§ **DIRECTION**: Give back each of the lines below character for character, changing nothing.

** begin RECORDS **

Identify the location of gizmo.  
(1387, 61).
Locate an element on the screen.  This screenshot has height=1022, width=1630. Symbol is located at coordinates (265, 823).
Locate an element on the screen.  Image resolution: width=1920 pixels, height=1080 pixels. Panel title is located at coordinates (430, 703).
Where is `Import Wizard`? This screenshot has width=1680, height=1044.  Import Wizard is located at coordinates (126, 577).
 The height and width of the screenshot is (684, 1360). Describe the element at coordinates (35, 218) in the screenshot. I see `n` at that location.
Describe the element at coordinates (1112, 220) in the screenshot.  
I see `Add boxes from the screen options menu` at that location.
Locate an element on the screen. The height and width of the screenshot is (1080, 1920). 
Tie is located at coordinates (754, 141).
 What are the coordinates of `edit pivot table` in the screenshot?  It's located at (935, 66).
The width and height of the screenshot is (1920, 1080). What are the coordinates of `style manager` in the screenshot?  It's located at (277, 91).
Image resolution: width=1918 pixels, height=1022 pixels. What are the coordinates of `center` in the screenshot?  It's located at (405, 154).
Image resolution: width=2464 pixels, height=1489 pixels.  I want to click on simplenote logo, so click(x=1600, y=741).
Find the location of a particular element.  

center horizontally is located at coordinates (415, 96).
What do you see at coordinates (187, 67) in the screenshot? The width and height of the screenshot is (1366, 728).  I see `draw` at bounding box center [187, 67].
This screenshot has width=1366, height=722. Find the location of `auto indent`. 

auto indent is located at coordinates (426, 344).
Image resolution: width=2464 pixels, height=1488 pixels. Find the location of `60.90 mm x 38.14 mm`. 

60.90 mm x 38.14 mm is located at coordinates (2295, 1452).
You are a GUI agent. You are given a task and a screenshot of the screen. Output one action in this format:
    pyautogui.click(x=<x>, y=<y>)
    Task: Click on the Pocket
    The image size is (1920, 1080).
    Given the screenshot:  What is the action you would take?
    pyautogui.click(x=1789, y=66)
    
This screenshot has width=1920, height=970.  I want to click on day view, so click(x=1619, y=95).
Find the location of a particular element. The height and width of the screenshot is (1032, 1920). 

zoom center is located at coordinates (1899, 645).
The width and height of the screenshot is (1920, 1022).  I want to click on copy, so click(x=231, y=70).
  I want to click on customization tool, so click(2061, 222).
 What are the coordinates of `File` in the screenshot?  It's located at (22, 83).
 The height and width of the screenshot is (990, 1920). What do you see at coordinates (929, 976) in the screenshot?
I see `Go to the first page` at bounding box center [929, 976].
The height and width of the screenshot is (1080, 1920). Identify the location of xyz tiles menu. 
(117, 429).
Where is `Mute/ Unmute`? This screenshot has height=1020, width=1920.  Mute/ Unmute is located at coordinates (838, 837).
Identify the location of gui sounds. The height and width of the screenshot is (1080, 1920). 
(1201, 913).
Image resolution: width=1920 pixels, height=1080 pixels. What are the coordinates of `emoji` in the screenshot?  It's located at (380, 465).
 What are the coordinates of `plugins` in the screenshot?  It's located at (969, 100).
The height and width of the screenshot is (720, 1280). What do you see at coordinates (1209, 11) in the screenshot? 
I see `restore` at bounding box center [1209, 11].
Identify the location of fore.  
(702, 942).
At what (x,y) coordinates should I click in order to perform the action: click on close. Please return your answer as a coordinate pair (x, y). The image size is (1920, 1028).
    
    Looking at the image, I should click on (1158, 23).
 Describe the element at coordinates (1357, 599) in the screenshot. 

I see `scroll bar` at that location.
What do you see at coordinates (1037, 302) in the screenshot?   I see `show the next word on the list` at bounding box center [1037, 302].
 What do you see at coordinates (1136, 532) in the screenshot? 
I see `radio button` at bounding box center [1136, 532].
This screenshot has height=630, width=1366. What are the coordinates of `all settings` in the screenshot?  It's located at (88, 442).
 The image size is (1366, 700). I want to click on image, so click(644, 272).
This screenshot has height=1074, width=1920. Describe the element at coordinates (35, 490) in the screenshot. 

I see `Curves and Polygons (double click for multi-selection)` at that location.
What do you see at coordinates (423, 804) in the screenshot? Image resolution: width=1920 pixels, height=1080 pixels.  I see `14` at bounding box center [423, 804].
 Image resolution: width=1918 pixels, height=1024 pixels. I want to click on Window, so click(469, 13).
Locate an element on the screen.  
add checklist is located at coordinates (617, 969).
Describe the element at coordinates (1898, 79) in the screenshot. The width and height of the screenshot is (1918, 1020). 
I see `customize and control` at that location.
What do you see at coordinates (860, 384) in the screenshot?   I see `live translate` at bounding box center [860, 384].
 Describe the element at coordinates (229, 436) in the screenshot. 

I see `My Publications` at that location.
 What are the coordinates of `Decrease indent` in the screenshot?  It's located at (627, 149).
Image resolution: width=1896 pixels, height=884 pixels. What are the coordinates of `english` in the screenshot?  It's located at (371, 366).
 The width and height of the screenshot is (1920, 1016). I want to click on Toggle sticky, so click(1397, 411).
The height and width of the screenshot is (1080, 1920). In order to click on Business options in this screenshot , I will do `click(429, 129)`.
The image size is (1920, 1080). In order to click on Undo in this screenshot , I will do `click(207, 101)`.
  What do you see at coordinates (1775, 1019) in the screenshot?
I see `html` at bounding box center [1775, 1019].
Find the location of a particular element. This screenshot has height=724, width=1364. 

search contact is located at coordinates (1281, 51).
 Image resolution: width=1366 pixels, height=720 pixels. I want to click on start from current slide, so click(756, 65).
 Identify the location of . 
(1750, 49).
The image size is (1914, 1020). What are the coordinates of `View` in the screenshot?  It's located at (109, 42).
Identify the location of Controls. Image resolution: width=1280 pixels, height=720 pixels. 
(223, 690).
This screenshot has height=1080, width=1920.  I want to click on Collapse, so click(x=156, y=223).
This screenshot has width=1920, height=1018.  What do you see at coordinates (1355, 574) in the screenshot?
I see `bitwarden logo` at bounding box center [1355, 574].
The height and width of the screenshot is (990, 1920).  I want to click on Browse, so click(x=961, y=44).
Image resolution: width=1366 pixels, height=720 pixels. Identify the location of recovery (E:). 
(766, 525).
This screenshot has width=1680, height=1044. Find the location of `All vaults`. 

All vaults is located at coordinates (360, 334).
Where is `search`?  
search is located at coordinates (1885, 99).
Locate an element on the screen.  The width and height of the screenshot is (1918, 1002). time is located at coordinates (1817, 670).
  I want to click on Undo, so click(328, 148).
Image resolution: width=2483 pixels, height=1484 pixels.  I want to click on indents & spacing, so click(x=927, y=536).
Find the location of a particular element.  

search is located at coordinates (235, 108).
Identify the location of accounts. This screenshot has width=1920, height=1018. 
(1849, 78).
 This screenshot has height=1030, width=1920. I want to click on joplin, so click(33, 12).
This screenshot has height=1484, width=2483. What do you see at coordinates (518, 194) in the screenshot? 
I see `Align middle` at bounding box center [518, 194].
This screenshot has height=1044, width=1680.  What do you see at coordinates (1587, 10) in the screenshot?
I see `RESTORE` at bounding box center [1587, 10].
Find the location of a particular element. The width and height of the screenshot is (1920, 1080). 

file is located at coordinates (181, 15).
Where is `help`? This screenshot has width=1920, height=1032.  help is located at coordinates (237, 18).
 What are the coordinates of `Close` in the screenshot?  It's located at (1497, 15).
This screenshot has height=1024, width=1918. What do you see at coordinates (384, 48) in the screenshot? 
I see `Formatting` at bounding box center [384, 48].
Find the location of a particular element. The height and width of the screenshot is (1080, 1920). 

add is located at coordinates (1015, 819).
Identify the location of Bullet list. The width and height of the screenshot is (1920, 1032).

** end RECORDS **

§ **RESULT**:
Identify the location of gizmo.  
(1387, 61).
Locate an element on the screen.  This screenshot has height=1022, width=1630. Symbol is located at coordinates (265, 823).
Locate an element on the screen.  Image resolution: width=1920 pixels, height=1080 pixels. Panel title is located at coordinates (430, 703).
Where is `Import Wizard`? This screenshot has width=1680, height=1044.  Import Wizard is located at coordinates (126, 577).
 The height and width of the screenshot is (684, 1360). Describe the element at coordinates (35, 218) in the screenshot. I see `n` at that location.
Describe the element at coordinates (1112, 220) in the screenshot.  
I see `Add boxes from the screen options menu` at that location.
Locate an element on the screen. The height and width of the screenshot is (1080, 1920). 
Tie is located at coordinates (754, 141).
 What are the coordinates of `edit pivot table` in the screenshot?  It's located at (935, 66).
The width and height of the screenshot is (1920, 1080). What are the coordinates of `style manager` in the screenshot?  It's located at (277, 91).
Image resolution: width=1918 pixels, height=1022 pixels. What are the coordinates of `center` in the screenshot?  It's located at (405, 154).
Image resolution: width=2464 pixels, height=1489 pixels.  I want to click on simplenote logo, so click(x=1600, y=741).
Find the location of a particular element.  

center horizontally is located at coordinates (415, 96).
What do you see at coordinates (187, 67) in the screenshot? The width and height of the screenshot is (1366, 728).  I see `draw` at bounding box center [187, 67].
This screenshot has width=1366, height=722. Find the location of `auto indent`. 

auto indent is located at coordinates (426, 344).
Image resolution: width=2464 pixels, height=1488 pixels. Find the location of `60.90 mm x 38.14 mm`. 

60.90 mm x 38.14 mm is located at coordinates (2295, 1452).
You are a GUI agent. You are given a task and a screenshot of the screen. Output one action in this format:
    pyautogui.click(x=<x>, y=<y>)
    Task: Click on the Pocket
    The image size is (1920, 1080).
    Given the screenshot:  What is the action you would take?
    pyautogui.click(x=1789, y=66)
    
This screenshot has width=1920, height=970.  I want to click on day view, so click(x=1619, y=95).
Find the location of a particular element. The height and width of the screenshot is (1032, 1920). 

zoom center is located at coordinates (1899, 645).
The width and height of the screenshot is (1920, 1022).  I want to click on copy, so click(x=231, y=70).
  I want to click on customization tool, so click(2061, 222).
 What are the coordinates of `File` in the screenshot?  It's located at (22, 83).
 The height and width of the screenshot is (990, 1920). What do you see at coordinates (929, 976) in the screenshot?
I see `Go to the first page` at bounding box center [929, 976].
The height and width of the screenshot is (1080, 1920). Identify the location of xyz tiles menu. 
(117, 429).
Where is `Mute/ Unmute`? This screenshot has height=1020, width=1920.  Mute/ Unmute is located at coordinates (838, 837).
Identify the location of gui sounds. The height and width of the screenshot is (1080, 1920). 
(1201, 913).
Image resolution: width=1920 pixels, height=1080 pixels. What are the coordinates of `emoji` in the screenshot?  It's located at (380, 465).
 What are the coordinates of `plugins` in the screenshot?  It's located at (969, 100).
The height and width of the screenshot is (720, 1280). What do you see at coordinates (1209, 11) in the screenshot? 
I see `restore` at bounding box center [1209, 11].
Identify the location of fore.  
(702, 942).
At what (x,y) coordinates should I click in order to perform the action: click on close. Please return your answer as a coordinate pair (x, y). The image size is (1920, 1028).
    
    Looking at the image, I should click on (1158, 23).
 Describe the element at coordinates (1357, 599) in the screenshot. 

I see `scroll bar` at that location.
What do you see at coordinates (1037, 302) in the screenshot?   I see `show the next word on the list` at bounding box center [1037, 302].
 What do you see at coordinates (1136, 532) in the screenshot? 
I see `radio button` at bounding box center [1136, 532].
This screenshot has height=630, width=1366. What are the coordinates of `all settings` in the screenshot?  It's located at (88, 442).
 The image size is (1366, 700). I want to click on image, so click(644, 272).
This screenshot has height=1074, width=1920. Describe the element at coordinates (35, 490) in the screenshot. 

I see `Curves and Polygons (double click for multi-selection)` at that location.
What do you see at coordinates (423, 804) in the screenshot? Image resolution: width=1920 pixels, height=1080 pixels.  I see `14` at bounding box center [423, 804].
 Image resolution: width=1918 pixels, height=1024 pixels. I want to click on Window, so click(469, 13).
Locate an element on the screen.  
add checklist is located at coordinates (617, 969).
Describe the element at coordinates (1898, 79) in the screenshot. The width and height of the screenshot is (1918, 1020). 
I see `customize and control` at that location.
What do you see at coordinates (860, 384) in the screenshot?   I see `live translate` at bounding box center [860, 384].
 Describe the element at coordinates (229, 436) in the screenshot. 

I see `My Publications` at that location.
 What are the coordinates of `Decrease indent` in the screenshot?  It's located at (627, 149).
Image resolution: width=1896 pixels, height=884 pixels. What are the coordinates of `english` in the screenshot?  It's located at (371, 366).
 The width and height of the screenshot is (1920, 1016). I want to click on Toggle sticky, so click(1397, 411).
The height and width of the screenshot is (1080, 1920). In order to click on Business options in this screenshot , I will do `click(429, 129)`.
The image size is (1920, 1080). In order to click on Undo in this screenshot , I will do `click(207, 101)`.
  What do you see at coordinates (1775, 1019) in the screenshot?
I see `html` at bounding box center [1775, 1019].
Find the location of a particular element. This screenshot has height=724, width=1364. 

search contact is located at coordinates (1281, 51).
 Image resolution: width=1366 pixels, height=720 pixels. I want to click on start from current slide, so click(756, 65).
 Identify the location of . 
(1750, 49).
The image size is (1914, 1020). What are the coordinates of `View` in the screenshot?  It's located at (109, 42).
Identify the location of Controls. Image resolution: width=1280 pixels, height=720 pixels. 
(223, 690).
This screenshot has height=1080, width=1920.  I want to click on Collapse, so click(x=156, y=223).
This screenshot has width=1920, height=1018.  What do you see at coordinates (1355, 574) in the screenshot?
I see `bitwarden logo` at bounding box center [1355, 574].
The height and width of the screenshot is (990, 1920).  I want to click on Browse, so click(x=961, y=44).
Image resolution: width=1366 pixels, height=720 pixels. Identify the location of recovery (E:). 
(766, 525).
This screenshot has width=1680, height=1044. Find the location of `All vaults`. 

All vaults is located at coordinates (360, 334).
Where is `search`?  
search is located at coordinates (1885, 99).
Locate an element on the screen.  The width and height of the screenshot is (1918, 1002). time is located at coordinates (1817, 670).
  I want to click on Undo, so click(328, 148).
Image resolution: width=2483 pixels, height=1484 pixels.  I want to click on indents & spacing, so click(x=927, y=536).
Find the location of a particular element.  

search is located at coordinates (235, 108).
Identify the location of accounts. This screenshot has width=1920, height=1018. 
(1849, 78).
 This screenshot has height=1030, width=1920. I want to click on joplin, so click(33, 12).
This screenshot has height=1484, width=2483. What do you see at coordinates (518, 194) in the screenshot? 
I see `Align middle` at bounding box center [518, 194].
This screenshot has height=1044, width=1680.  What do you see at coordinates (1587, 10) in the screenshot?
I see `RESTORE` at bounding box center [1587, 10].
Find the location of a particular element. The width and height of the screenshot is (1920, 1080). 

file is located at coordinates (181, 15).
Where is `help`? This screenshot has width=1920, height=1032.  help is located at coordinates (237, 18).
 What are the coordinates of `Close` in the screenshot?  It's located at (1497, 15).
This screenshot has height=1024, width=1918. What do you see at coordinates (384, 48) in the screenshot? 
I see `Formatting` at bounding box center [384, 48].
Find the location of a particular element. The height and width of the screenshot is (1080, 1920). 

add is located at coordinates (1015, 819).
Identify the location of Bullet list. The width and height of the screenshot is (1920, 1032).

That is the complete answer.